ゲーム差なしで首位を追走

来日1年目の今季、クローザーとして相手打線を完璧に封じセーブを重ねているキハダ
ヤクルトが貯金8で首位・
阪神をゲーム差なしで追走している。開幕して30試合を過ぎ、この強さは一過性と言えないだろう。
阪神前監督の
岡田彰布氏は週刊ベースボールのコラムで、今年から就任した
池山隆寛監督の手腕を高く評価している。
「思い出してもらいたい。戦前の評論家予想よ。ヤクルトの評価はそろいもそろっての最下位予想やった。オレもそのうちのひとりやったわ。戦力が薄い。そこに村上(
村上宗隆=ホワイトソックス)がメジャーに。そら、低い評価になるわ。ところが快進撃が待っていた。これは池山(池山隆寛)新監督の采配によるところが多いわ。名前や実績にほとんどとらわれず、生きのいい若手を大胆に登用するのよ。バッターもピッチャーも同様に、選手起用に垣根を設けなかったよね」
「まあどうせ最下位予想やし、怖いものはない。そんな発想が池山監督にあったかどうかは別にして、戦う上において、池山監督には知識と財産があったように思える。それが昨年までの二軍監督の経験よ。オレは一軍監督の前に二軍監督でキャリアを積む大事さをずっと論じてきた。一軍ではなじみのない名前の若手を、思い切って起用する。これって根拠があってこその戦術なんよね。二軍で実際に見て、育ててきた。選手の力量を把握しているからこその躊躇ない選手起用……。これが二軍監督として得た財産やと思うよね。これまでほとんどバントを使わないとかの極端な作戦が注目されてきたが、これからはそうはいかなくなるわな。いつまでも今の勢いが続くことはない。どこかで壁が立ちはだかると思うけど、それを乗り越えるだけの力を蓄えているかどうか。とにかく開幕1カ月のセ・リーグのベストチームはヤクルト。これは間違いない」
豊富な救援陣を逆算して起用
昨年は借金22で5年ぶりの最下位に低迷。池山新監督の下でチーム再建に時間がかかるという見方が多かった。岡田氏が振り返るように、戦前の下馬評は低かったが、シーズンが開幕すると見事な戦いぶりで予想を覆している。
古賀優大、
岩田幸宏、
増田珠、
丸山和郁、
武岡龍世、
赤羽由紘、
鈴木叶、
田中陽翔とイキのいい若手が次々に台頭し、ポジション争いが熾烈になっている。
長岡秀樹、
ホセ・オスナと主力選手が戦列を離れてもチーム力が落ちないことが強さを物語っている。投手陣は新外国人左腕のホセ・キハダを抑えに固定できたことで、豊富な救援陣を逆算して起用することが可能になっている。
投球フォームに変化をつけて
開幕から12試合連続無失点。12イニングを投げて17三振と驚異的な奪三振能力を誇るキハダの投球は現代野球で異質だ。150キロ台中盤の直球が投球割合の90%を占める。球種を絞れれば、打者有利に見えるがそうではないことが奥深い。クイックやゆったりとした間合いで投げ込むなど投球フォームに変化をつけていることで打者はタイミングが取りづらい。さらに、適度に荒れていることもコンタクトを難しくしている。

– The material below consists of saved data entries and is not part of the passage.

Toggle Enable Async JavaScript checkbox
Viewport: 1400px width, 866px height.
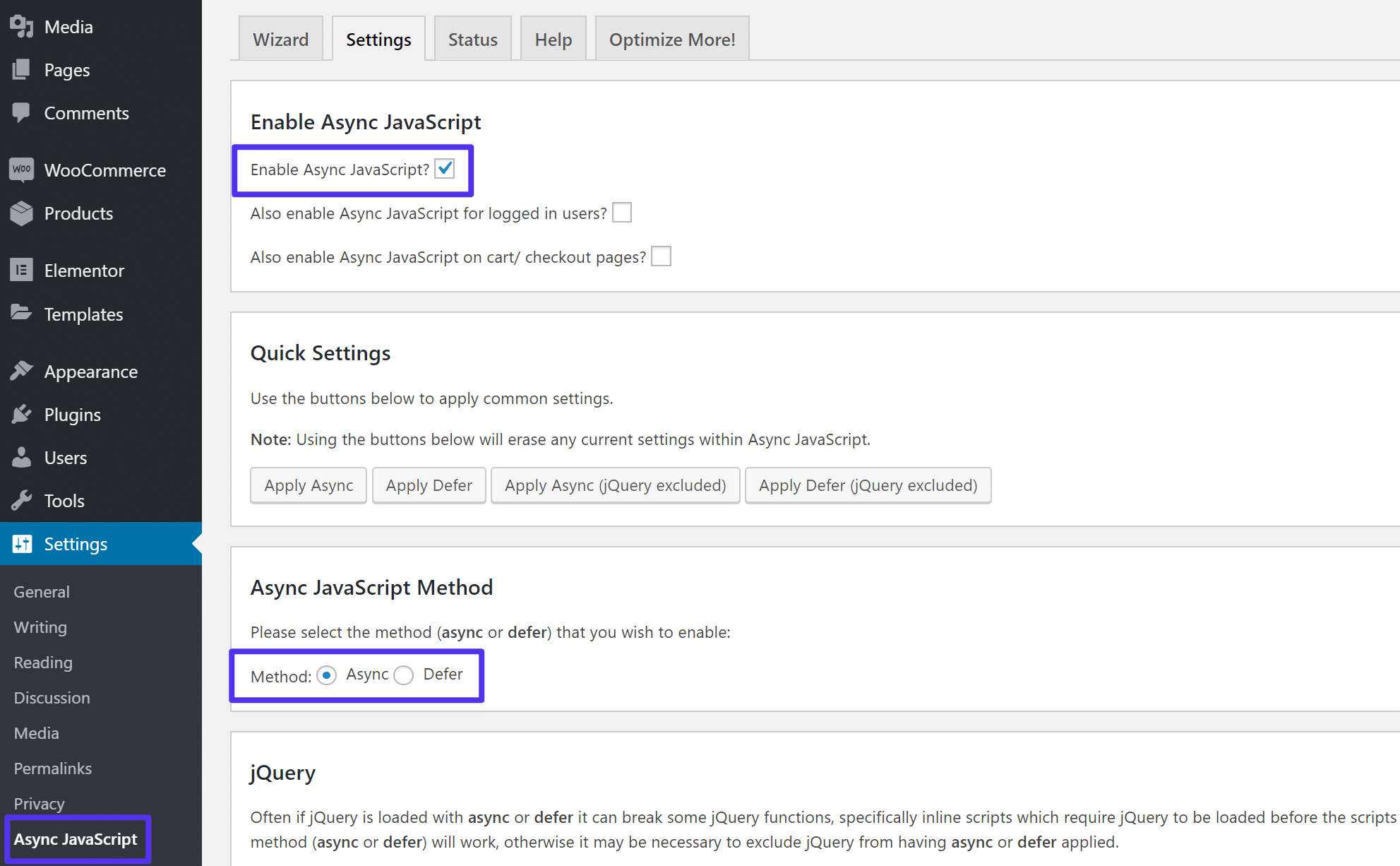[x=446, y=169]
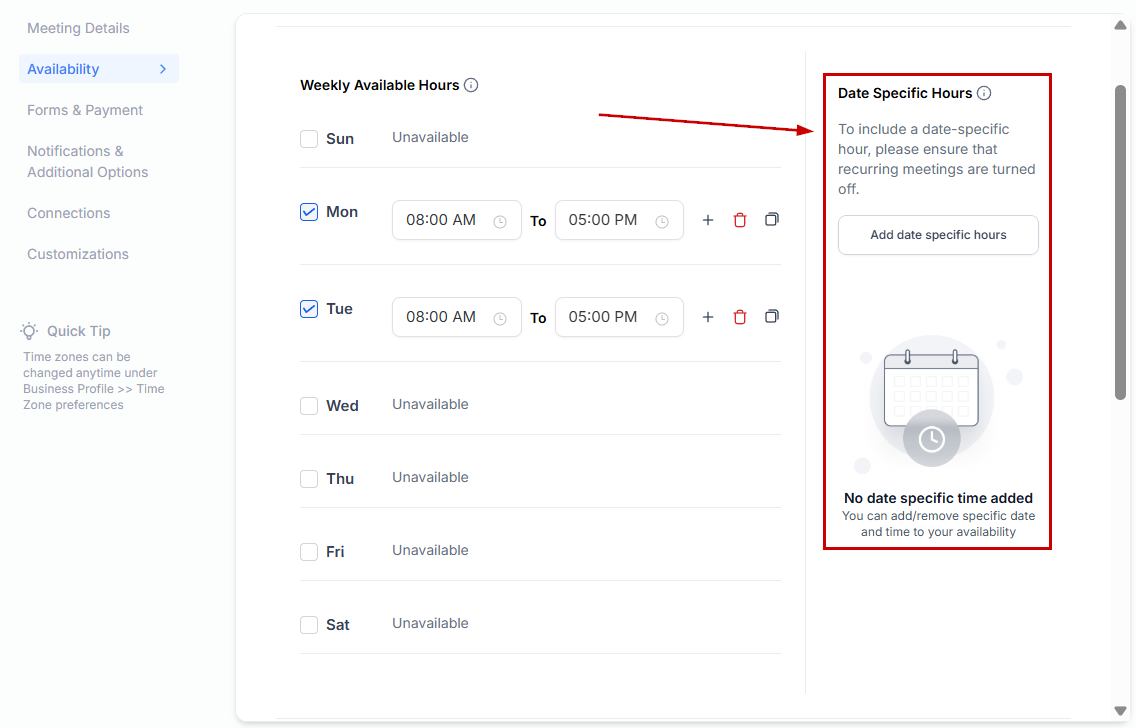Click the copy icon in Tuesday row
Screen dimensions: 1136x728
pyautogui.click(x=772, y=317)
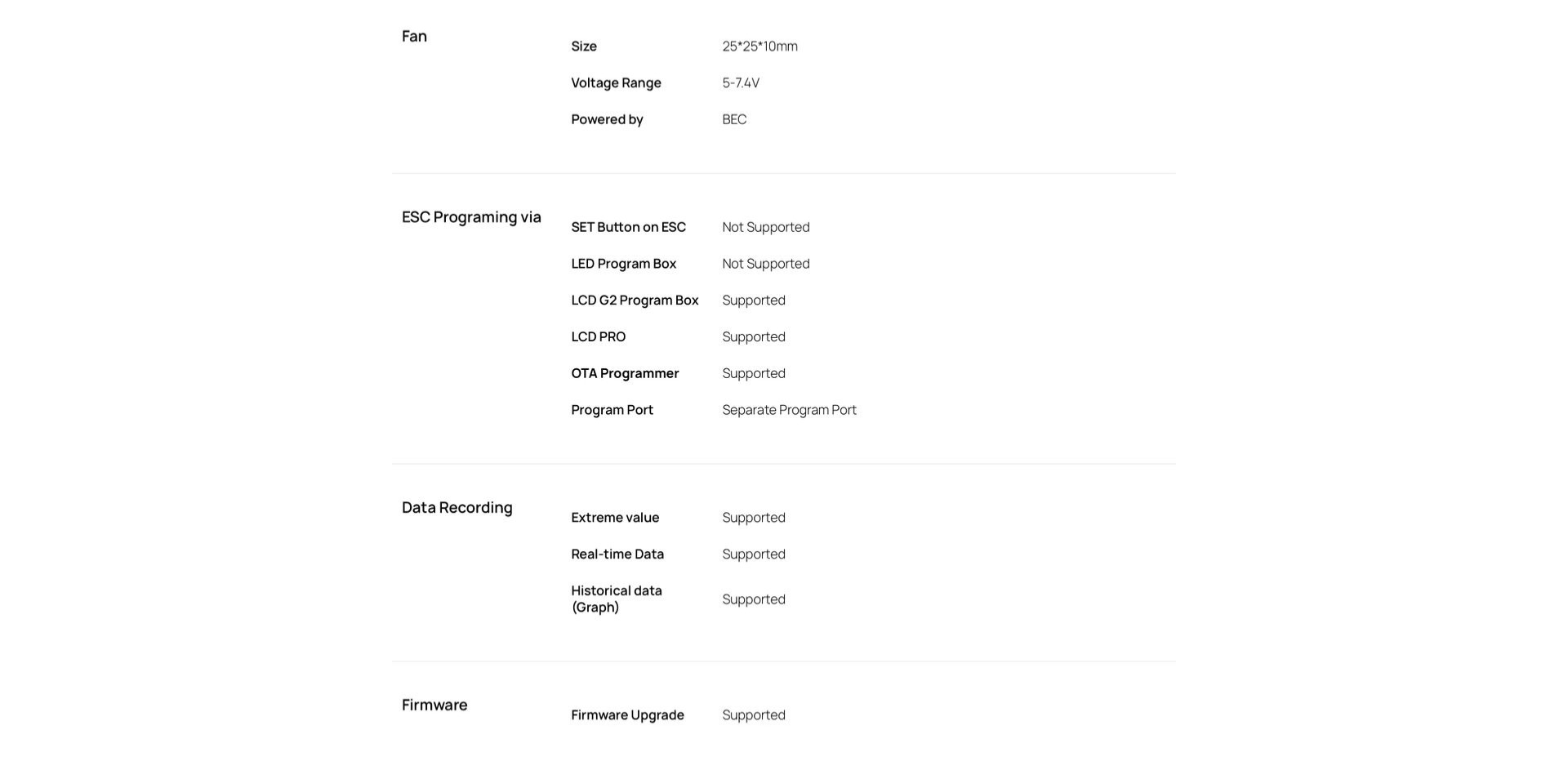Select the ESC Programing via heading
1568x757 pixels.
tap(471, 217)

対戦した他球団の打者は「高めの直球は速いだけでなく、ホップするような軌道なので見慣れない。データ上は直球が来る可能性が高いと分かっていても、『スライダーやチェンジアップが来るのでは』とよぎってしまう」と明かす。
異国の地で大切な存在も大きな支えになっている。5月2日の
DeNA戦(神宮)で同点の9回に登板。一死二塁のピンチを招いたが無失点で切り抜けると、直後の攻撃で武岡がサヨナラ適時打を放ち、来日初勝利を飾った。キハダは「本当にずっとこれからのキャリアもここで過ごしたいくらい大好きなので幸せです」と試合後のお立ち台で語ると大歓声が上がり、「(ウイニングボールは)すごく特別なボールで、今日は妊娠している妻が球場に見に来ているので彼女に渡したい」と愛妻のいるスタンドに向けて手を振った。
抑えが安定しているチームは強い。うなりを上げる剛速球で相手打者をねじ伏せる。